Poderia contar ainda mais. Mas seria como tentar resumir o tempo.
Resumo de uma Vida
As canções que me acompanhavam desde a infância receberam novas músicas para a trilha da minha adolescência…
Sim, é verdade, muito mais eu poderia falar sobre discografia, biografias, a sentida perda do Paulinho… muitas coisas, mas, assim como as suas canções, gostaria de deixar algo de bom.
A banda mantém o ritmo com Fábio Nestares, músico experiente e carismático, mantendo aquilo que sempre foi o foco da banda: fazer música de qualidade, boa de ouvir.
Apesar da superficialidade dos streamings, independentemente das constantes mudanças no mercado musical, Roupa Nova sempre está presente. Com músicas de qualidade!

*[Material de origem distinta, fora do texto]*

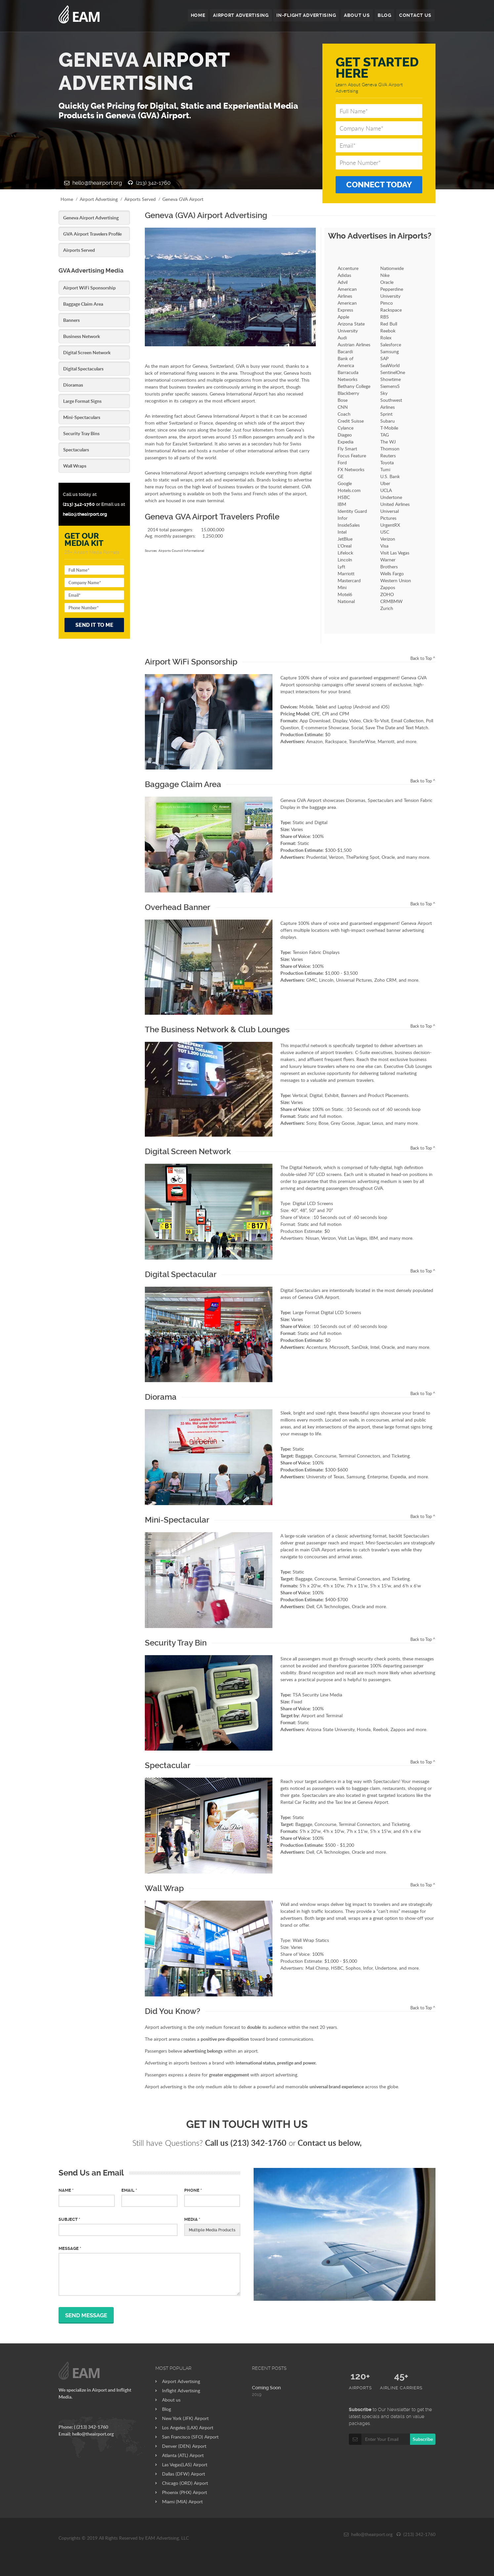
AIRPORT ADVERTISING (238, 15)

Roupa Nova é isso: trilha da vida de muita gente.
Deu voz às minhas primeiras paixões, me acompanhou nos tempos de escola, virou canção de ninar para minha filha e, hoje, com a minha família, é a trilha sonora dos nossos melhores dias.
Infelizmente, nas mudanças da vida, a minha coleção de vinil ficou no passado, não consegui preservar.
Mas, falar de Roupa Nova é falar de emoção, de vida.
E, pra quem viveu tudo isso — ou está conhecendo agora — é impossível não sentir um aperto no peito e um sorriso no rosto quando toca uma daquelas canções.
Os eternos meninos Paulinho, Serginho Herval, Nando, Kiko, Cleberson Horsth, Ricardo Feghali e Fábio são parte da história.
Roupa Nova é memória viva. É a trilha sonora da minha vida.